Prior to Ghostbusters 20th Anniversary in 2004 N.E.C.A, which has nothing to do with electricians released Ghostbusters collectibles for the 21 century. Early products included (Extreme) Head Knockers. They were better versions of bobble heads.
I had both the Slimer and Stay-Puft, of course versions. Unfortunately because they weren’t plastic I broke Slimer’s hand and I might have literally knocked Stay-Puft off my desk, breaking it and suppressing a memory for 14 years.
During Ghostbusters celebration NECA released Series 1. Series 1 really should have been the Ghostbusters. Some things weren’t meant to be when ghostheads couldn’t imagine having too many figures within five years.
What does a toy collectible company do when they can’t produce Ghostbusters? Produce the villians!
One of the selling points to NECA was reasonable prices for fans and collectors. If I remember, under $20 USD.

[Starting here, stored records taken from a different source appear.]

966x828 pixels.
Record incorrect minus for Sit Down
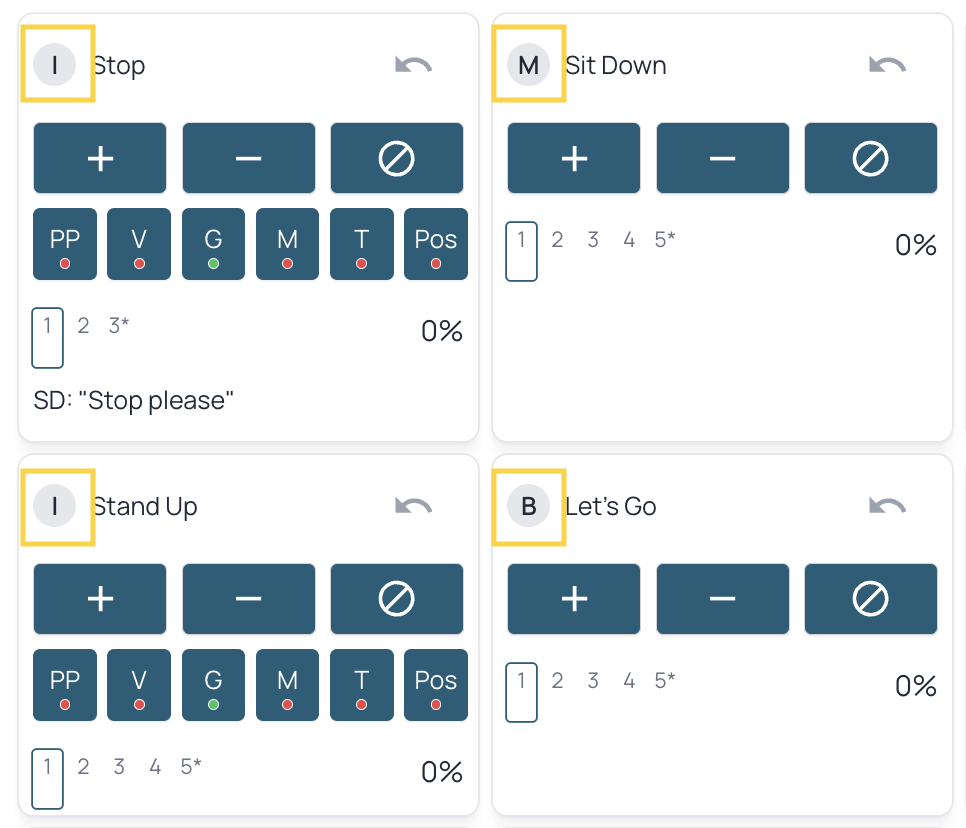(x=723, y=158)
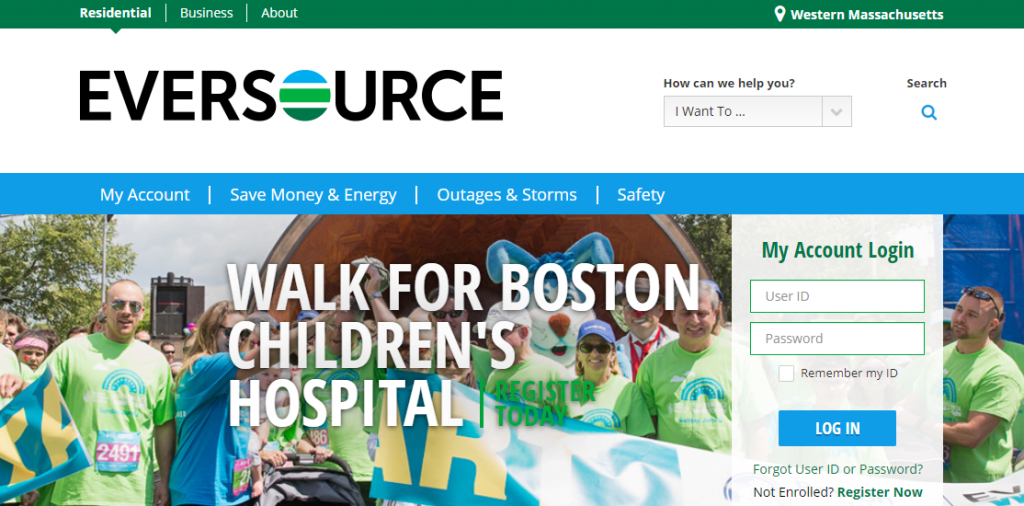The height and width of the screenshot is (506, 1024).
Task: Select the Outages & Storms menu
Action: click(507, 195)
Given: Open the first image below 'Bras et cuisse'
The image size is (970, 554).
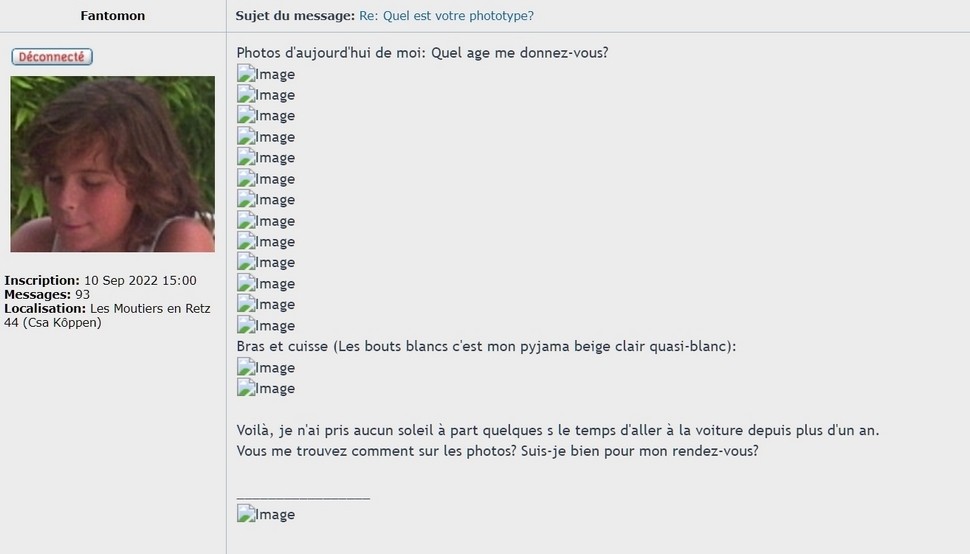Looking at the screenshot, I should [x=266, y=368].
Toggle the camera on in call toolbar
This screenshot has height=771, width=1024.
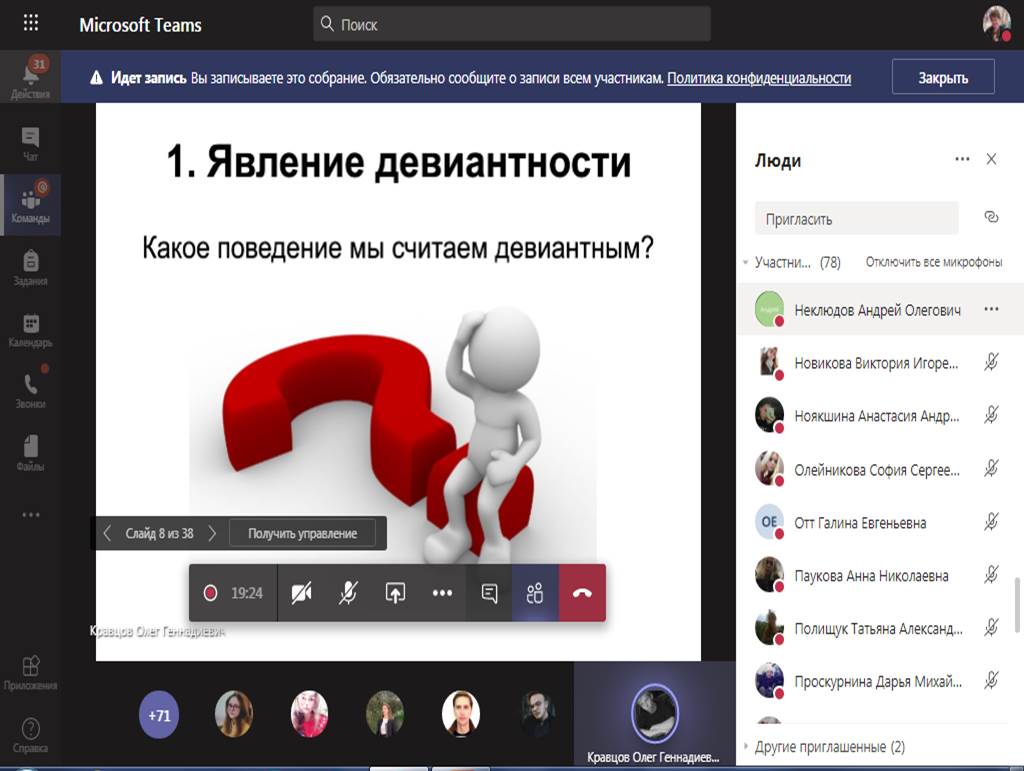(301, 593)
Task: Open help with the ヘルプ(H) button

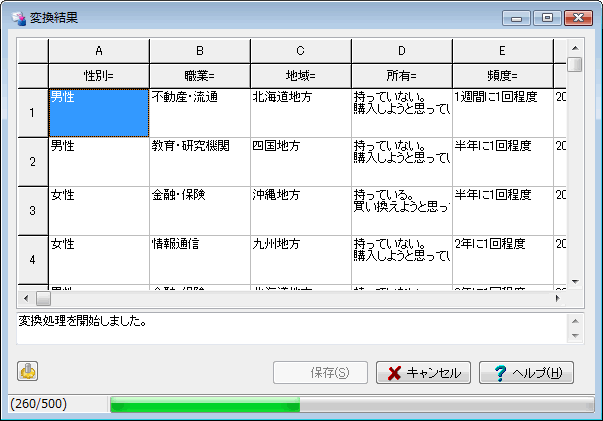Action: (527, 373)
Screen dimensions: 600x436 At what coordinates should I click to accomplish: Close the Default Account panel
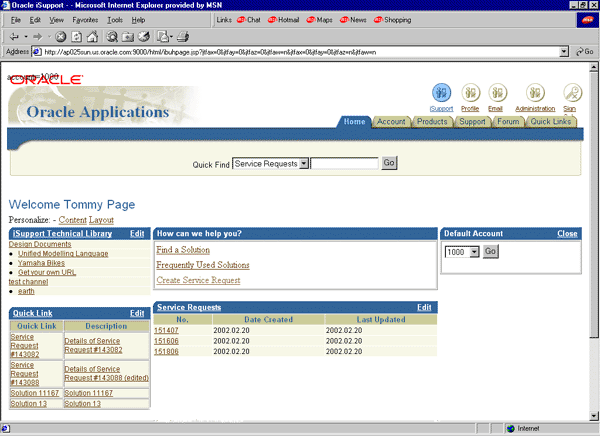(x=567, y=233)
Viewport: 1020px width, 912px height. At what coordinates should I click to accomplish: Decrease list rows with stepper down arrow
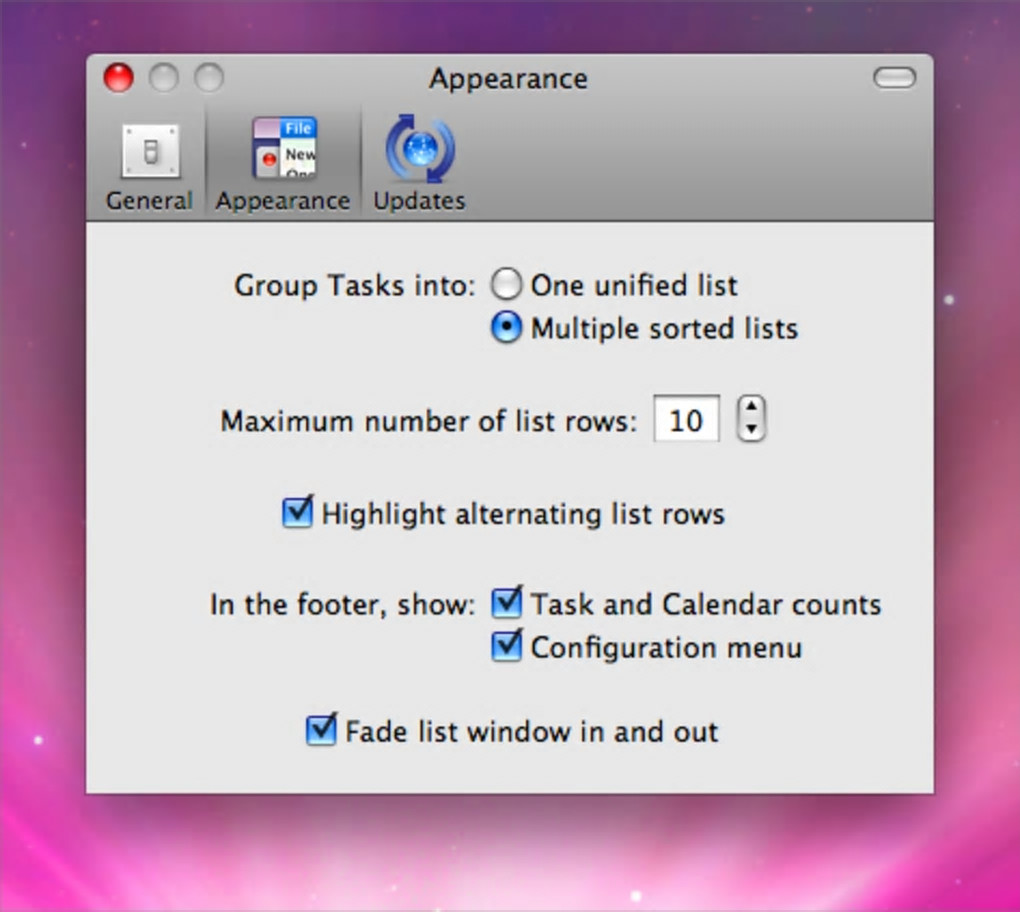tap(751, 429)
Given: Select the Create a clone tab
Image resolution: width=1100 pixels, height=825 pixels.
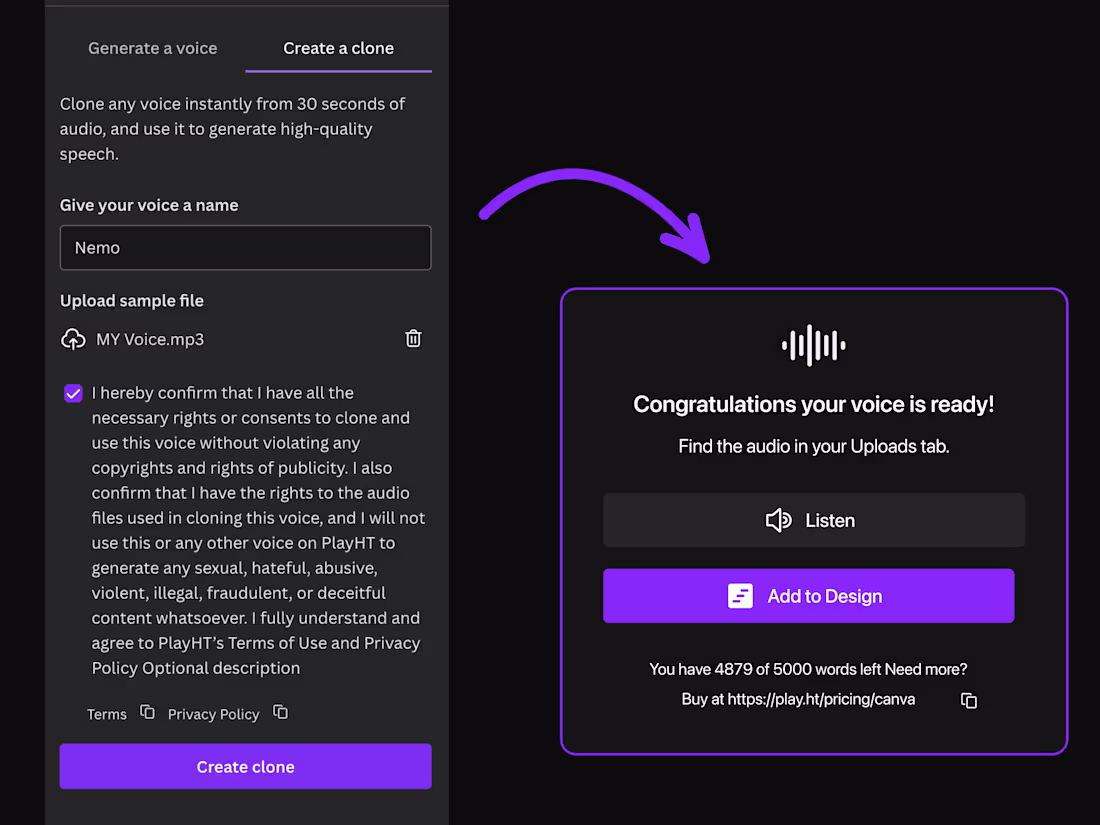Looking at the screenshot, I should tap(338, 48).
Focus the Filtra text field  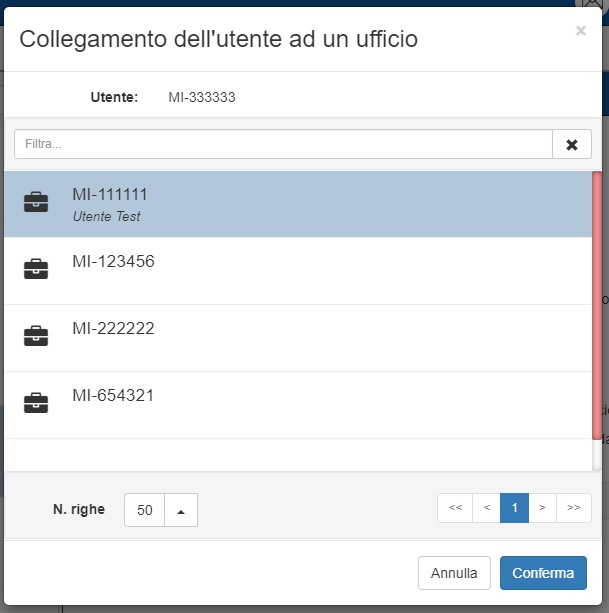(x=283, y=144)
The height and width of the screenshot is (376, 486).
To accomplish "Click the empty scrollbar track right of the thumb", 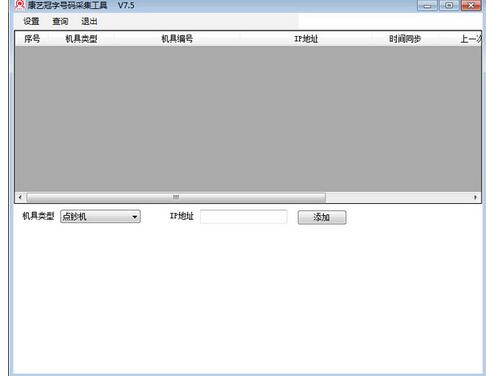I will tap(398, 197).
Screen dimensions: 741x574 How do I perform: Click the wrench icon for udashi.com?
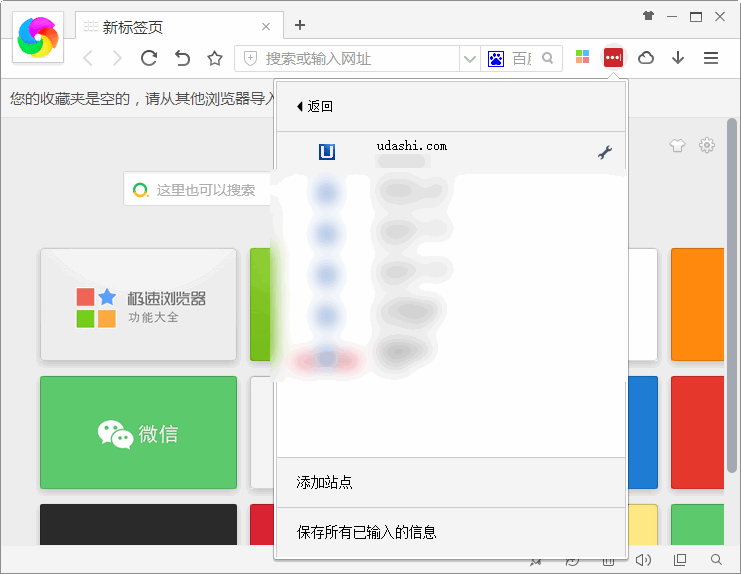click(604, 153)
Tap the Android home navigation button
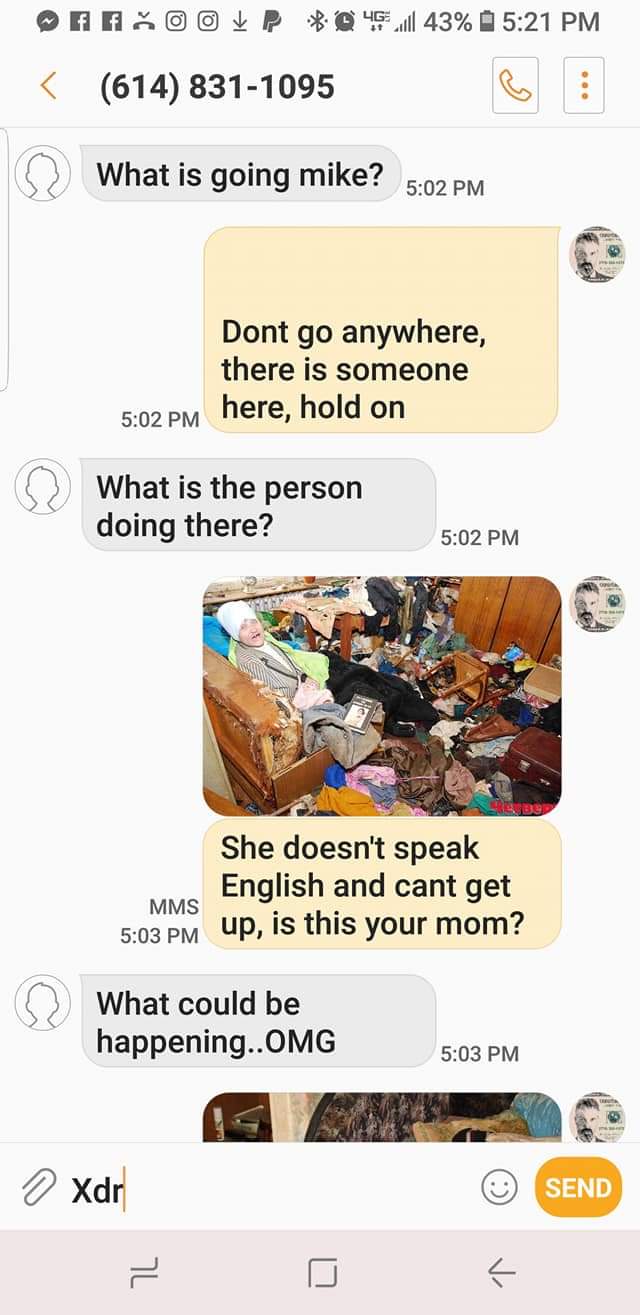This screenshot has width=640, height=1315. (322, 1272)
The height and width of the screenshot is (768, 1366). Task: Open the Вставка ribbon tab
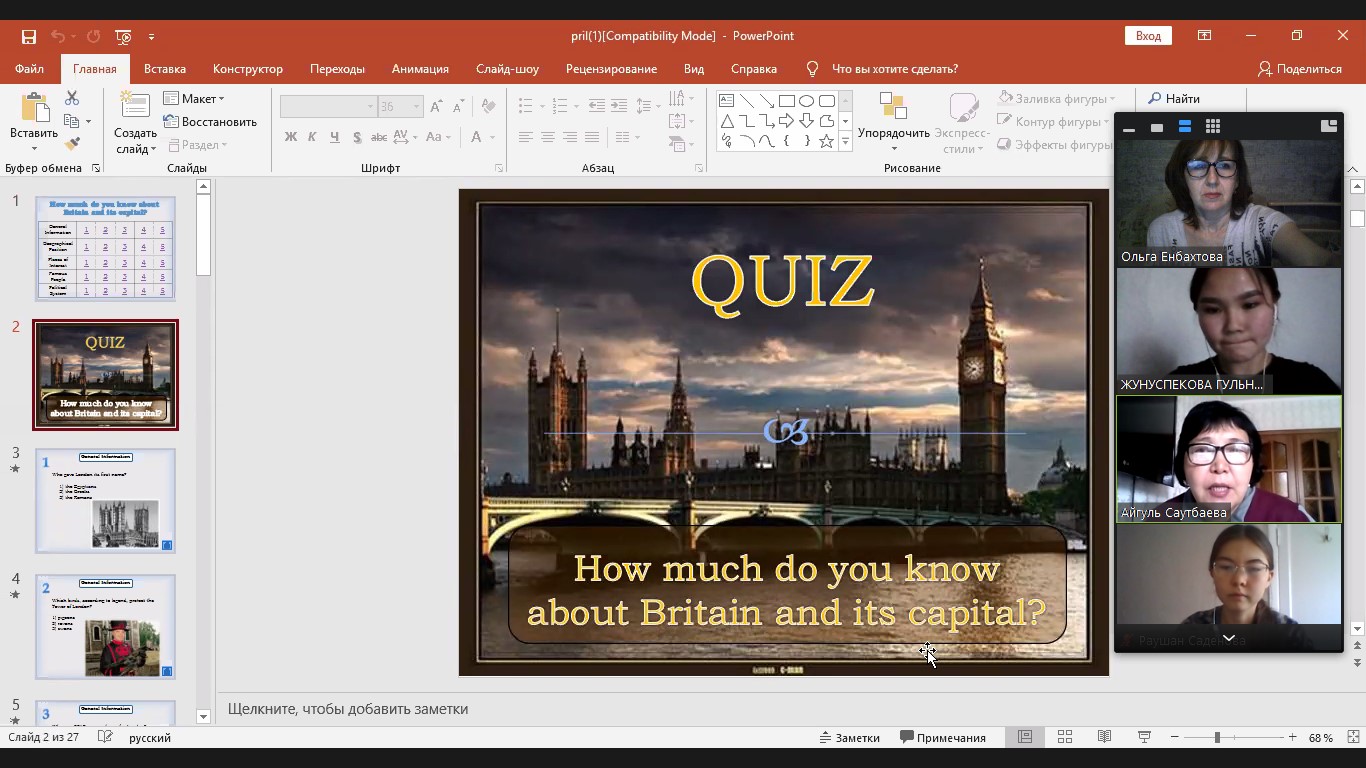click(x=165, y=69)
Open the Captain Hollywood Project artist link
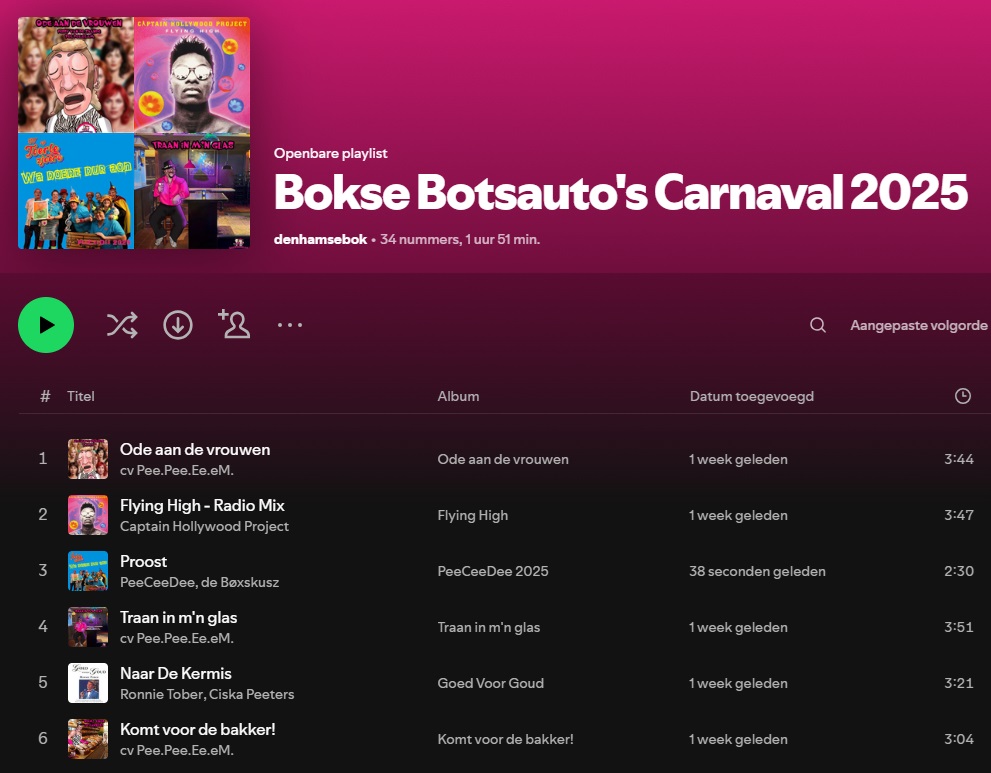The image size is (991, 773). [204, 526]
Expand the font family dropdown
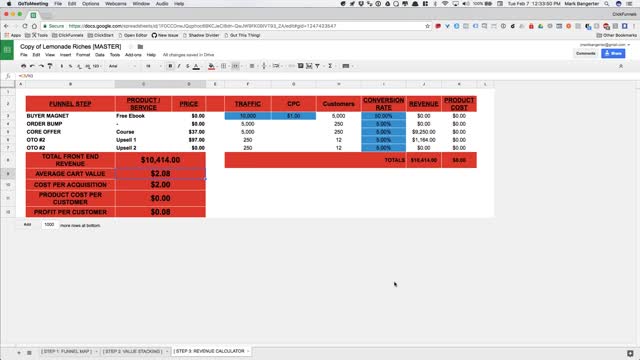 (122, 66)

Slimer can “float” with it’s ectoplasmic residue stand. Arm and hand joints allow for movement and for holding what else, food items. Until I moved in July 2017 I had the iconic “wine bottle.” I didn’t see it today. NECA Slimer couldn’t hold onto a whole turkey dinner, anti-pasta, a loaf of bread, and a pie missing a slice.
Both Terror Dogs (Zuul and Vinz) can be posed by turning the legs. Mouths open to reveal just about real sharp teeth. When you press down on the tails, eyes glow red. One of mine after a decade probably needs a new battery. I know, don’t leave batteries in toys.
I was happy that a toy company designed and made a more to scale Stay-Puft. The face isn’t exactly screen accurate. I would have wanted balance to good/evil. Stay-Puft is made of the hardest plastic known to the human species. And it may actually weigh 600 pounds.
The first time since Ghostbusters a decade earlier a toy company made a Gozer figure. Choose the form…of your toy figure! I had Gozer displayed on my desk. I’m not sure if it was the heels, it was hard to connect this figure to the gray plastic base. It probably should have been a little wider. Also with the interchangeable “lightening action” fingers, it was easy to break. That’s exactly what I eventually did. I bought a second one from a popular auction site years later. This prehistoric god also came with a “if you aren’t a god, I will destroy you” face.
I had completely forgotten that at some point Matty Collector gave away a translucent (might have glowed in the dark?) small, weird, I guess fun looking Slimer.
I found it today and thought including it could be funny. As you can see by the above photo, the Terror Dogs might have other dinner plans for that Slimer.